Predisposition to weak canker fungi caused by freezing is reversible once the stress is relieved, similar to water stress predisposition. Wene (13) inoculated stems of freeze-stressed red-osier dogwood seedlings with B. dothidea at daily intervals after thawing. He found that susceptibility of stems to attack by the pathogen began to decline after nine days and by fourteen days previously frozen stems were as resistant as stems never frozen.

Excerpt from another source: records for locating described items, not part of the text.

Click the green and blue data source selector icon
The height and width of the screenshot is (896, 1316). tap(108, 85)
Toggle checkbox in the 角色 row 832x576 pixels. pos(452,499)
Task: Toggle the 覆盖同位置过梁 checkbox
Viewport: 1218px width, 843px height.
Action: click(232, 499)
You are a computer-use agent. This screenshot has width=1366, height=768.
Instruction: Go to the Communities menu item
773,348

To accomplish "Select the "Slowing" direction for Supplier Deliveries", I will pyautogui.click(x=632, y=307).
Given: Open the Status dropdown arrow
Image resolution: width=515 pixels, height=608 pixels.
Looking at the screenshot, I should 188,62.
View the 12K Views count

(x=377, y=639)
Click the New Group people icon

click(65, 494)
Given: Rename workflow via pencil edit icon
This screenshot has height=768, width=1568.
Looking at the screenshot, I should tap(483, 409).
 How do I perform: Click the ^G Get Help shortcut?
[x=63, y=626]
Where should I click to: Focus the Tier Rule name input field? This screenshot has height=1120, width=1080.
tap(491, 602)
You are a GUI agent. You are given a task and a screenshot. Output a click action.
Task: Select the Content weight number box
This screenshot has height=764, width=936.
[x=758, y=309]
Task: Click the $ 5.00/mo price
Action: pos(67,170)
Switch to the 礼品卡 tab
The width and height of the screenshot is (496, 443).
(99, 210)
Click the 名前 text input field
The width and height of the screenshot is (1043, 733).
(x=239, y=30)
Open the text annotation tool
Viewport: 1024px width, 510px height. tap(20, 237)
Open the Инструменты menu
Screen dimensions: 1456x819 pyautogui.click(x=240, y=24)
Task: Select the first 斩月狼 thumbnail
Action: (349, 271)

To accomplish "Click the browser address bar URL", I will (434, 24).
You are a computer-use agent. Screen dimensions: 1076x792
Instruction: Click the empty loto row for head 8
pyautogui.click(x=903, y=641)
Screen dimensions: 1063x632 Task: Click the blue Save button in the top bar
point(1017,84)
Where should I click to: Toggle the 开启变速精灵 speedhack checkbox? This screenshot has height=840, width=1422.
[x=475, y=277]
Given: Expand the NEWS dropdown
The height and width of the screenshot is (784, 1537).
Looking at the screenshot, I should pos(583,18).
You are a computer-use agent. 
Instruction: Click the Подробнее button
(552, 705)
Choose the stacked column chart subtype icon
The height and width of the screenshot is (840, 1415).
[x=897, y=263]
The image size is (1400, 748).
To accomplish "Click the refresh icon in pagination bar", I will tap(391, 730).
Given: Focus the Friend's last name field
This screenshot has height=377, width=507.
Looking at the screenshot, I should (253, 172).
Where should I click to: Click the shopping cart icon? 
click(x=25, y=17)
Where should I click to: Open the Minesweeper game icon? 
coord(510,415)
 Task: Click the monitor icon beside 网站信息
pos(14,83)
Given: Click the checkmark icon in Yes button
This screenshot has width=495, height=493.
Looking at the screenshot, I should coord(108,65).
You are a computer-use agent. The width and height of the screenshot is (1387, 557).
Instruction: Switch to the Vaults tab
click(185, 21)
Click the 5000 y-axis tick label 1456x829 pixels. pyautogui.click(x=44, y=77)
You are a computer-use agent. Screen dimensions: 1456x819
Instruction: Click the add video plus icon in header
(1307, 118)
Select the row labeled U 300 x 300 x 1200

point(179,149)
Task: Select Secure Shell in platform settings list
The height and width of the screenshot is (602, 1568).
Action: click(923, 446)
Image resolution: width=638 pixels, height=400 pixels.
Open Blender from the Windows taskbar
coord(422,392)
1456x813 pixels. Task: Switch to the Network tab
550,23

Although water and freezing stress predispose woody stems to attack by canker fungi, the regions of the stem tissues affected are quite different. Water stress predisposes bark and wood tissues near the cambium and has less effect on older wood, while freezing stress predisposes older wood surrounding the pith (Fig. 3). Canker fungi colonize bark and wood beyond canker margins in wilted stems but cannot be recovered from either bark or young wood near canker margins in frozen stems. Drought and freezing both result in dehydration of plant cells and Levitt (5) reported that many plants sensitive to drought are also sensitive to freezing injury. Cold tolerance of some woody plants has been increased as much as several degrees by partial dehydration of tissues prior to freezing (2). However, not only do drought and freezing stresses have different predisposing effects on woody stems, we have found that some tree species are predisposed by drought stress but not by freezing and vice versa. Apparently much additional work is needed before we understand how these stresses affect disease resistance mechanisms in plants.
Discussion
Very few stem canker and dieback pathogens attack vigorous trees. Outbreaks or epidemics of these diseases are usually an indication that the trees have been predisposed by stress, the most common ones being water stress and freezing stress (Figs. 4 and 5). Since the pathogens involved are often present within plant tissues at the time stress occurs, the application of protective fungicides is not likely to give effective control. Proper maintenance to promote vigor and hardening, particularly during and after transplanting, is the most effective way to avoid damage by stress-related pathogens (11).
Trees often recover from predisposing water and freezing stress if canker and dieback pathogens are not present in the host. Therefore the idea that these organisms are secondary and of little importance in causing injury is not valid. They should be considered a vital part of the complex of factors resulting in damage in plants subjected to environmental stress. Since most of the canker and dieback fungi invade and grow saprophytically in dead and dying plant tissue, careful handling of plant material to avoid breakage, elimination of branch stubs, pruning of shaded or weakened branches, removal of plant debris, and disinfection of tools and equipment will help reduce the likelihood of spread and infection.
Footnotes
↵1 Presented at the annual meeting, Midwestern Chapter, ISA, in Champaign, Illinois in February 1980.